From up the street came the sound of a bell smaller than those of the churches and courthouse, yet one that outdid all others in the madness of its appeal to clear the way. It was borne along by what seemed at first an indefinite black mass, but which—as the Aurora grew keener, producing even here a faint, yellow twilight—resolved itself into a mob of hoarsely-shouting men and boys, who were running and tugging at ropes, which drew along three extraordinary vehicles. They came rapidly down the street and passed Miss Betty with a hubbub and din beyond all understanding; one line of men, most of them in red shirts and oil-cloth helmets, at a dead run with the hose-cart; a second line with the hand-engine; the third dragging the ladder-wagon. One man was riding, a tall, straight gentleman in evening clothes and without a hat, who stood precariously in the hose-cart, calling in an annoyed tone through a brazen trumpet. Miss Betty recognized him at once; it was he who caught her kitten; and she thought that if she had been Fanchon Bareaud she must have screamed a warning, for his balance appeared a thing of mere luck, and, if he fell, he would be trampled under foot and probably run over by the engine. But, happily (she remembered), she was not Fanchon Bareaud!
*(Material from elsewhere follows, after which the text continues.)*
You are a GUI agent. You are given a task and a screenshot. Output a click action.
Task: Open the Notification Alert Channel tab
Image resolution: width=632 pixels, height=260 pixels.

Before, behind, and beside the Department, raced a throng of boys, wild with the joy experienced by their species when property is being handsomely destroyed; after them came panting women, holding their sides and gasping with the effort to keep up with the flying procession.

Miss Betty trembled, for she had never seen the like in her life; she stood close to the hedge and let them go by; then she turned in after them and ran like a fleet young deer. She was going to the fire.
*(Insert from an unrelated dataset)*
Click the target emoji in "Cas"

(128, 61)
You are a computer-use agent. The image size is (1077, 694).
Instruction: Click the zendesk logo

Over all the uproar could be heard the angry voice through the trumpet, calling the turns of the streets to the men in the van, upbraiding them and those of the other two companies impartially; and few of his hearers denied the chief his right to express some chagrin; since the Department (organized a half-year, hard-drilled, and this its first fire worth the name) was late on account of the refusal of the members to move until they had donned their new uniforms; for the uniforms had arrived from Philadelphia two months ago, and tonight offered the first opportunity to display them in public.

“Hail Vanrevel!” panted Tappingham Marsh to Eugene Madrillon, as the two, running in the van of the “Hose Company,” splattered through a mud-puddle. “You'd think he was Carewe's only son and heir instead of his worst enemy. Hark to the man!”

“I'd let it burn, if I were he,” returned the other.

“It was all Crailey's fault,” said Tappingham, swinging an arm free to wipe the spattered mud from his face. “He swore he wouldn't budge without his uniform, and the rest only backed him up; that was all. Crailey said Carewe could better afford to lose his shanties than the overworked Department its first chance to look beautiful and earnest. Tom asked him why he didn't send for a fiddle,” Marsh finished with a chuckle.

“Carewe might afford to lose a little, even a warehouse or two, if only out of what he's taken from Crailey and the rest of us, these three years!”